== Task description ==
Return the section of the Ontinyent thread from "If you give" to "to your needs.", copied word for word.

== Selected passage ==
# Which area



## Tina & Tony (Nov 11, 2018)

We are looking to move to ontinyent, what area would people suggest, and why x


----------



## Beach buddy (Jul 7, 2018)

Ontinyent?


----------



## Barriej (Jul 23, 2012)

Tina & Tony said:


> We are looking to move to ontinyent, what area would people suggest, and why x


Don't take this the wrong way. But.

Have you visited the areas you are thinking of moving to?
Do you have an idea of the property you want to own/rent?

What are you looking for, a quiet life, busy with expats, typical Spanish?

If you give a little more information, you may get some good advice.


----------



## SandraP (Apr 23, 2014)

Do you want to live near the town or out in the countryside? How much land do you want if you want a house? Do you want neighbours close by?
We decided on Ontinyent then had holidays in the town in different areas, this helped us decide what side of the valley we wanted to live on and we looked at quite a lot of properties so we knew what we wanted, but more importantly, what we didn't want. 
Have you visited the town yet?
Snikpoh has lived in Ontinyent for many years, he is better placed to advise on the pros and cons of each area, but only you can say which part is more suited to your needs.


----------



## Tina & Tony (Nov 11, 2018)

Morning all, we have not visited ontinyent yet we are over in may to look at property's in a few areas so was asking where people would suggest,we know what kind of property we would like, dont want to be in the countryside,so we looking in around town, we are no strangers to living abroad,as we live in lanzarote, and are looking for a change x


----------



## Tina & Tony (Nov 11, 2018)

== Provided information ==
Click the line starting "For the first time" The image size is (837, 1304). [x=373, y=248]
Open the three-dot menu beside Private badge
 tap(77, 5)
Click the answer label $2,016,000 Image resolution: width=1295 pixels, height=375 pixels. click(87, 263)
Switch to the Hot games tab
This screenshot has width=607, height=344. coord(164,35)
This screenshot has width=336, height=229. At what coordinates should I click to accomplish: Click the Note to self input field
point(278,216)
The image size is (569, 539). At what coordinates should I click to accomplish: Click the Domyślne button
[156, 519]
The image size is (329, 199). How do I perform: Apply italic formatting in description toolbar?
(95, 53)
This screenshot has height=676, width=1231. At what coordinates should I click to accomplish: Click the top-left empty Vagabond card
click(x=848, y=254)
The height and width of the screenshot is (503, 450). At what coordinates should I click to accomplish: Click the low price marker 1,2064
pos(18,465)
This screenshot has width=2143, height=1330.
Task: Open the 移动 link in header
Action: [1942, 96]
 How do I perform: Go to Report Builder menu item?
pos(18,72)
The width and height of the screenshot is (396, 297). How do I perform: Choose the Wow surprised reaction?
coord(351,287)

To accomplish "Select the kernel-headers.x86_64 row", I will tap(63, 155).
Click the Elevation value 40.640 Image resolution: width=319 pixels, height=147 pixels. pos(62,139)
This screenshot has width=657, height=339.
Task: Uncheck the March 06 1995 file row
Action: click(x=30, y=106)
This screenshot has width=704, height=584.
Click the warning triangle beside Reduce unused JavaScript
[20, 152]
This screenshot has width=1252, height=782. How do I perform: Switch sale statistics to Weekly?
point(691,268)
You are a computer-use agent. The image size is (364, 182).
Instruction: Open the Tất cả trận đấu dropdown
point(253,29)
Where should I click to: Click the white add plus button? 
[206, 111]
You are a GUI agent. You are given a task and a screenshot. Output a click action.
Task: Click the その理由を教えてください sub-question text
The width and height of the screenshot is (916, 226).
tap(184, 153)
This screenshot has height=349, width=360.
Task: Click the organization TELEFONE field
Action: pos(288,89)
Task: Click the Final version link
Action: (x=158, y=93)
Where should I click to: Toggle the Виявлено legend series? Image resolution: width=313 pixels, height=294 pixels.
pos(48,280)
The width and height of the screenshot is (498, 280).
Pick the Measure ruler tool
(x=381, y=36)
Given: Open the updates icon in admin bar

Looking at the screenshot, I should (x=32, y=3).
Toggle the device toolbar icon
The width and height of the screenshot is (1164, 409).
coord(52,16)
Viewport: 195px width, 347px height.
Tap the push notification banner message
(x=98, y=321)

== Answer in full ==
If you give a little more information, you may get some good advice.


----------



## SandraP (Apr 23, 2014)

Do you want to live near the town or out in the countryside? How much land do you want if you want a house? Do you want neighbours close by?
We decided on Ontinyent then had holidays in the town in different areas, this helped us decide what side of the valley we wanted to live on and we looked at quite a lot of properties so we knew what we wanted, but more importantly, what we didn't want. 
Have you visited the town yet?
Snikpoh has lived in Ontinyent for many years, he is better placed to advise on the pros and cons of each area, but only you can say which part is more suited to your needs.